Wall Street says “keep going”
Credo Technology just picked up another optimistic note from Mizuho, which lifted its price target to $220 from $200 and stuck with an Outperform rating. The stock liked the attention, climbing 5.9% to $168.35 and marking a fourth straight day in the green. Not a bad way to start the week — or, you know, the whole AI-fueled victory lap thing.
Why the bulls are hanging around
The argument is pretty simple: Credo is still tied to the data-center arms race, and that’s where a lot of the market’s favorite money is hiding right now. Mizuho pointed to the company’s recent DustPhonics acquisition, which it expects to help boost revenues by roughly 75% — about $200 million — in fiscal 2027.

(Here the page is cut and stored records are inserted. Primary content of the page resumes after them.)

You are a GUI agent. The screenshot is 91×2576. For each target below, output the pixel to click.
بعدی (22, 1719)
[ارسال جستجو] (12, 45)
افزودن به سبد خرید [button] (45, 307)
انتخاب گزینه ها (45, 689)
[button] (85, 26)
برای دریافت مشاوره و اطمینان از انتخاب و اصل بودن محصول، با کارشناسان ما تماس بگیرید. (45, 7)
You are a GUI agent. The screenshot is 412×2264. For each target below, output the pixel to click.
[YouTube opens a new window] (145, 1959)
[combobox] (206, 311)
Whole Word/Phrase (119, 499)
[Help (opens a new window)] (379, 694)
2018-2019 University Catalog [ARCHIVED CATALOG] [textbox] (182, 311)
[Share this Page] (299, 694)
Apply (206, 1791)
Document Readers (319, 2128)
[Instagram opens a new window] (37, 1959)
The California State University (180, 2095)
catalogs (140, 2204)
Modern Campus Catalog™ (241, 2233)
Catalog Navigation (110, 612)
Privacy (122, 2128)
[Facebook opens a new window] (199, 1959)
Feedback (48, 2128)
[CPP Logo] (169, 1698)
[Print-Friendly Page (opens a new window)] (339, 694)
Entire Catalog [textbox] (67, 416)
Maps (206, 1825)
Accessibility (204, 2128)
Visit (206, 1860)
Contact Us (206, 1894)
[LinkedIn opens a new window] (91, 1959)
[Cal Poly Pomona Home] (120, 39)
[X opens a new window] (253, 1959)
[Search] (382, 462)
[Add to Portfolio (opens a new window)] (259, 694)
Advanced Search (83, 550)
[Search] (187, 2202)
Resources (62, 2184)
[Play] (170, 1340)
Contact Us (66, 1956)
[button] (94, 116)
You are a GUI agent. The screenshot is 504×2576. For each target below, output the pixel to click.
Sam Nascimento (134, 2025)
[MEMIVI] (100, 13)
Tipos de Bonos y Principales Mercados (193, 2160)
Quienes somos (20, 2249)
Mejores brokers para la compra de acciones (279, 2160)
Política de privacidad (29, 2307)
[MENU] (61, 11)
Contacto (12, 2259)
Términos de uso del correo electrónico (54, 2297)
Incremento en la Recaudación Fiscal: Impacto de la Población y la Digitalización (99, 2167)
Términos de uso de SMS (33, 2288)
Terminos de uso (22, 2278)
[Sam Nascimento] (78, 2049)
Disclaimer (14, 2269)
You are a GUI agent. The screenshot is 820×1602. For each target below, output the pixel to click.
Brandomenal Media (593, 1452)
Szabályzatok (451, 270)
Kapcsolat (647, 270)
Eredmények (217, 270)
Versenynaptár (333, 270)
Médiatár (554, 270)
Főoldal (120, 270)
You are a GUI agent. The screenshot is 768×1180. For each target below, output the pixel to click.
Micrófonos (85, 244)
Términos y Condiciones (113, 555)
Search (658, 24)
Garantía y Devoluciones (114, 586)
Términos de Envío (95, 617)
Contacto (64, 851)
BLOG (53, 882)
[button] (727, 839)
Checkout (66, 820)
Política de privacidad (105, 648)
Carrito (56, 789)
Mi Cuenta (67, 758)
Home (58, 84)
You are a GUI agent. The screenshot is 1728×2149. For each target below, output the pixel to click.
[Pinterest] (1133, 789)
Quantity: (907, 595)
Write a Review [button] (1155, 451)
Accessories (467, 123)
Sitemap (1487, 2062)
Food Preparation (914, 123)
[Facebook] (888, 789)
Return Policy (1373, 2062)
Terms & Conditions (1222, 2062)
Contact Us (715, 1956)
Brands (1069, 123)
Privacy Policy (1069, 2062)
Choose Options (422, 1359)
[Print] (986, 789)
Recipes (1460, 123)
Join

Jefferies is singing a similar tune, keeping a Buy rating and a $175 target. Its take? The market still may not be fully pricing in how much Credo can benefit from AI infrastructure buildouts, especially through its active electrical cables business.
Big picture
When analysts start raising targets in a stock that’s already been sprinting, the message is usually: “We still think this one has legs.” For investors, that means Credo remains one of the more interesting ways to play the plumbing behind the AI boom — not the flashy chip headline, but the stuff that keeps the data moving.
Big picture: if AI is the party, Credo is the extension cord nobody notices until it stops working.